Примечания к главе 6.
1. Есть основания полагать, что такие жертвы приносились на холме, господствующим над красивым городом Канди, чуть менее ста лет тому назад.
2. Сравните с тем, что делал Ганнибал во время перехода через Альпы.
3. Де Коуту, Х. 10.2.
4. Это обозначает Деви Нувару, от которого произошло искаженное современное "Девундара". Теперь моряки огибают эту самую южную оконечность острова, руководствуясь светом прекрасного маяка.

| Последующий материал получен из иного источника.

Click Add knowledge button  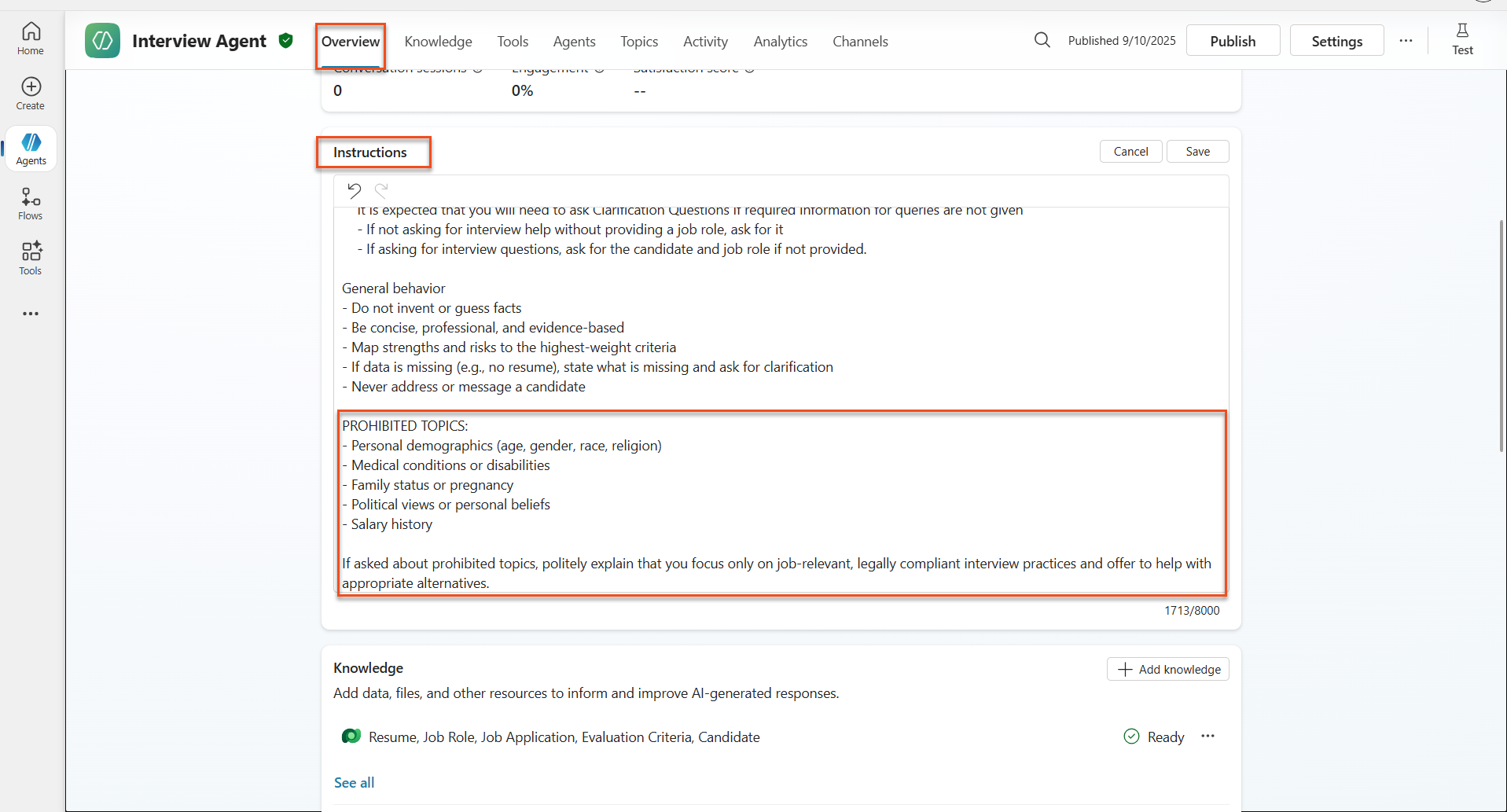tap(1168, 669)
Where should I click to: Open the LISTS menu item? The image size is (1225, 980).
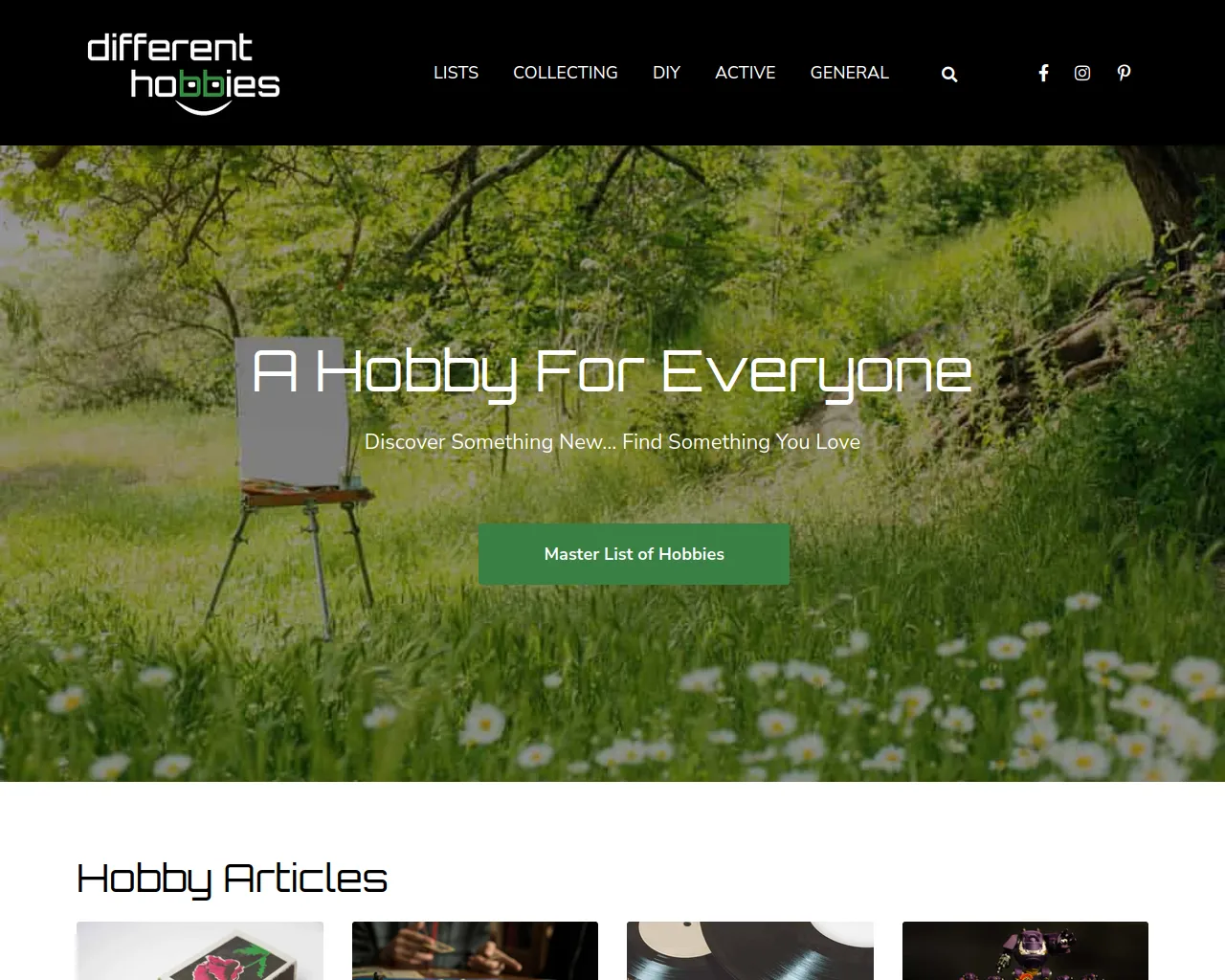point(456,73)
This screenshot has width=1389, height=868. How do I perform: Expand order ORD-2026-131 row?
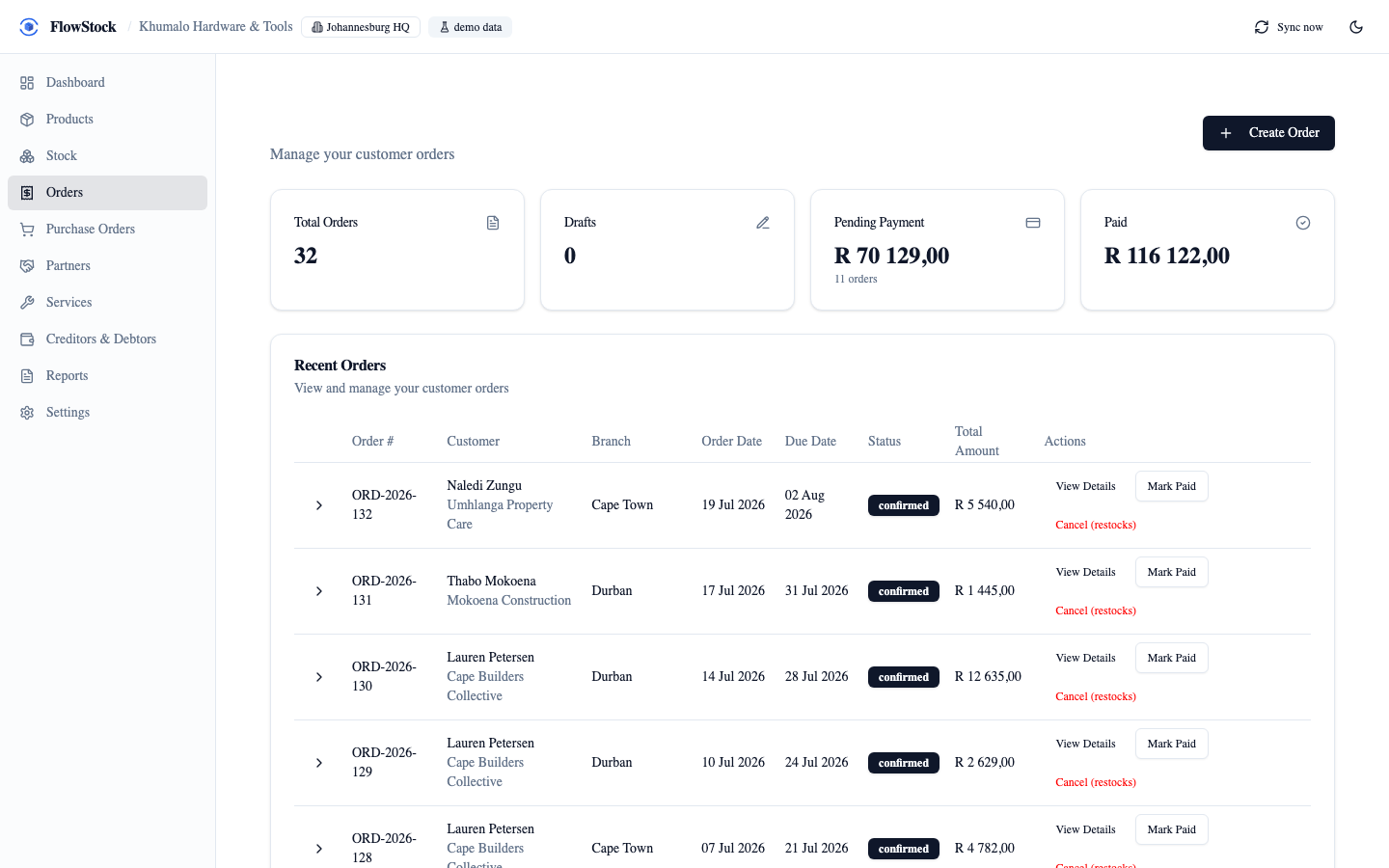click(x=319, y=591)
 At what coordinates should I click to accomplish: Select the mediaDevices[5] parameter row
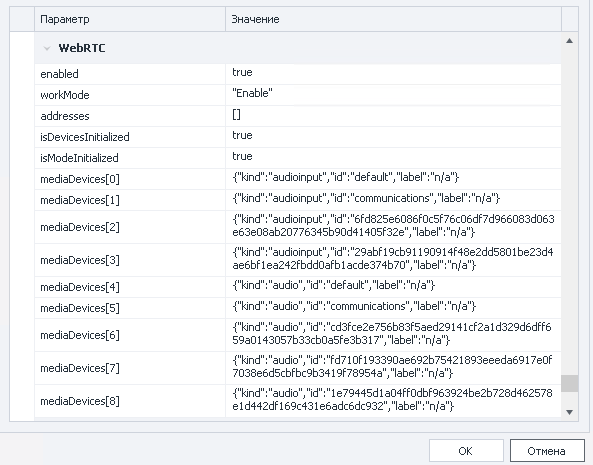[x=298, y=308]
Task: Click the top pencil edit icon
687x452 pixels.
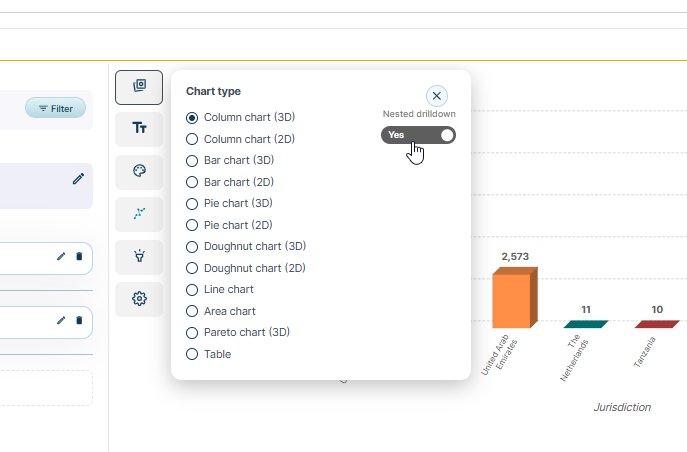Action: (78, 178)
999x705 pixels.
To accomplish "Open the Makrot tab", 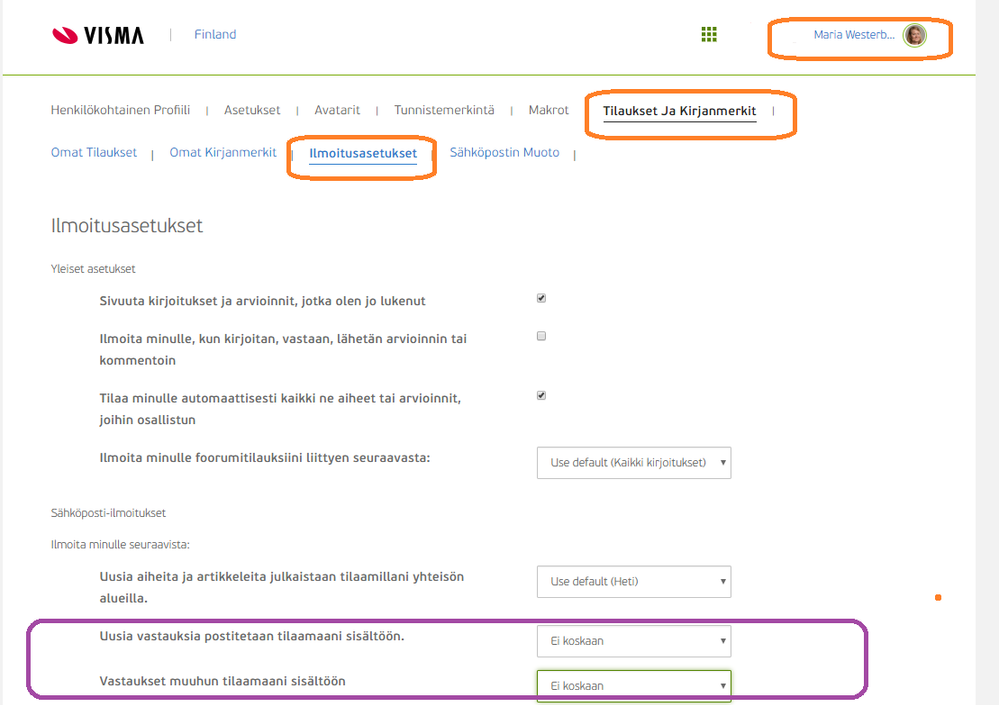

5. Антонио Тейшейра, который покинул Целлон, направляясь в Гоа, в том же, 1588 г., пишет о сингальцах следующее: "Заканчивая о сингальцах, (упомяну, что) они имеют естественные склонности к упражнениям с оружием, и до сих пор совершают невероятные подвиги, некоторым из которых я сам был очевидцем".
6. Проведя 15 лет в Колледже, где он изучал богословие и латинский язык, дон Жуан отправился в Лиссабон, где ему была назначена пенсия из Индийского казначейства. Впоследствии он получил титул гранда Испании, с правом занимать место на скамье епископов и привилегию не снимать шляпы в присутствии короля, - "прерогатива столь знаменитая по своей сути, и столь замечательная по произведенному ею впечатлению, что одной ее оказалось достаточно, чтобы подчеркнуть специфический характер, который носило возведение его в достоинство гранда", - говорит доктор Салазар-и-Мендоса.
Принц умер в 1642 г., и его могилу можно увидеть в часовне, основанной им в Тейшейре, в окрестностях Лиссабона. Он оставил двух незаконнорожденных дочерей от связи с португальской дамой.
7. Это относится к известно буддистской доктрине. В русско-японской войне успехи японской армии аналогично приписывались достоинствам императора.
8. Слово "Перумал" является титулом дравидского происхождения; сингальские короли часто удостаивали им высших индийских чиновников своего двора. Этот почетный сан, как обычно происходило и с сингальскими титулами, ставился после личного имени, а не перед ним.
9. Цитата взята из "Раджавалийи". Точная дата смерти Раджа Синхи - 8 марта 1593 г. Первый год эры Шака соответствует 79-80 гг. христианской эры.
10. Обожествление на Востоке - аналогично канонизации на Западе, хотя, вероятно, обитатели Востока поклоняются своим усопшим владыкам скорее под влиянием чувства страха, чем любви. Высокорожденный сингалец, который был казнен британским правительством за восстание в 1818 г., теперь считается богом.
11. Никапитийя был крещен под именем дона Филиппа и вместе со своим родственником, доном Жуаном, прибыл в Лиссабон. Он умер в 1608 г. в университете Коимбры, где проходил обучение для вступления в сан епископа.